建物内には大小ふたつの劇場(席数1800人の大劇場と200人の小劇場)が収容されている。またそれだけでなく、BRBダンサーが必要とするほとんどの設備が含まれている。4つのレッスンスタジオ、事務オフィス、広報オフィス、トレーナー常駐の医療施設、衣装部、床山、照明部、小道具部、トゥシューズを管理するシューズルームまである。さらにこの施設におさまりきらない大量の衣裳に関しては、郊外に巨大倉庫を借りて、精密な温度調整のもと常時管理しているというから実にプロフェッショナリズムが徹底している。バレエ団に在籍する少数精鋭の56人のダンサーが、つねにベストコンディションで踊れるよう万端の体制でバックアップしているのだ。

11-04.19_01.JPG 11-04.19_02.JPG
BRBの本拠地バーミンガム・ヒッポドローム 劇場の外観。

サー・ピーター・ライトが芸術監督職を辞した95年からは、現職のデヴィッド・ビントリーがバレエ団の総合指揮を執っている。彼はつねにカンパニーの新陳代謝が滞ることのないように務め、毎年のように自身振付の新作バレエを発表し、若く有望なダンサーを世界中からスカウトしてきている(現プリンシパルの多くは、ビントリー自らの推薦で入団している)。その努力の甲斐あって、97年までは経営母体を同じくしていた英国ロイヤルバレエ団とは、まったく異なる、小規模ながらも良質な現代バレエを創出するカンパニーとして世界に名をなすようになっていた。
そんなBRBの底力は、日々のじつに地道なレッスンにより培われている。

朝10時半。ガールズ・クラスとボーイズ・クラスが、別の教室で同時に始まる。筆者がガールズ・クラスの見学に向かうとき、前日取材したイアン・マッケイと廊下ですれ違うと「ハーイ、キョウコ」と挨拶を投げかけてくる。一度しか話していないのに、もう名前を覚えている。アットホームなカンパニーであることがこの一点からもうかがえて、なんだかホッとする。

11-04.19_05.jpgガールズ・クラスの参加者は全30人ほど。まだ十代とおぼしき若い女の子から、堂々たるゲストプリンシパルである吉田都さんまで、実に民主的に分けへだてなくバーにつきワーミングアップをこなしている。専属ピアニストが席につきバレエミストレスが現れると、プリエ、タンデュ、ディヴェロペ、ロンデジャンブ、と淡々とバー稽古がこなされていく。日課的な単純動作ながら、各々その日の自分の体と会話をしながらを稽古をしているのが見てとれる。たとえば都さんなら、この日は最初からトゥシューズを履いて入念にバランス感覚を確かめていた。あるいは09年にプリンシパルに昇進したばかりのナターシャ・オートレッドはジャンプの踏切の感覚を繰り返し確認していた。朝一番のレッスンは、個人のためのもの。こうしろああしろという堅苦しいルールや、他者間の競争はまったくない。ゆったりと体のチューニングを行い、午後のリハーサルにのぞむのだ。
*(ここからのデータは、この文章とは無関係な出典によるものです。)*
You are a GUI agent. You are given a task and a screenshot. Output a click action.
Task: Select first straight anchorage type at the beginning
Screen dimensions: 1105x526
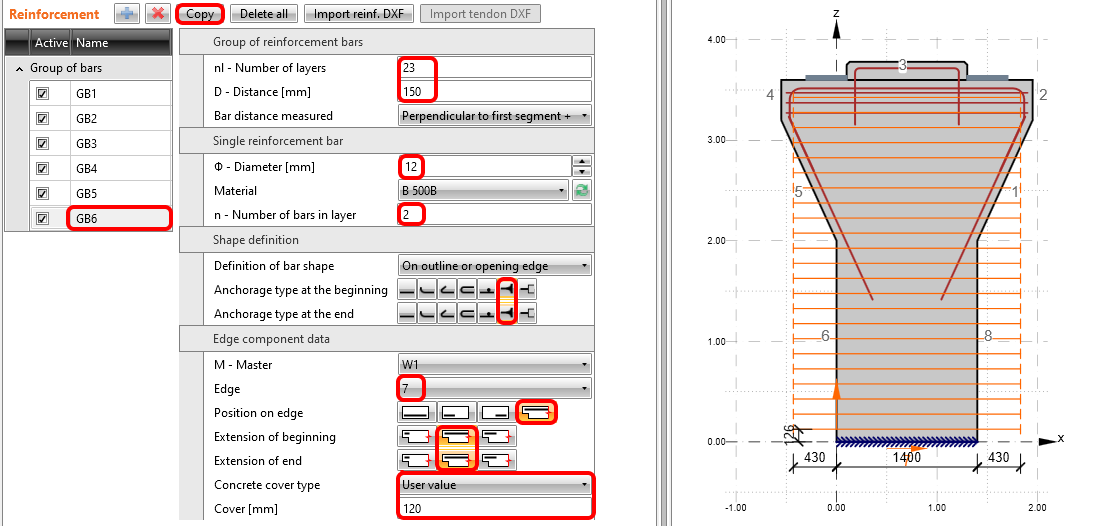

稽古場のアップライトピアノからは、ときにとても英国的な「マイ・フェア・レディ」の楽曲が奏でられる。また稽古が終わるころには、ドア窓の外から地元の運動部男子たちが賑やかに稽古場を覗きこんでくる。英国の地方都市ならではの、気さくで、あたたかで、庶民的な雰囲気が毎日のレッスン風景に溢れている。この地元バーミンガムの堅実な支援にささえられて、現在BRBは世界的バレエ団としての地位を築いているのだ。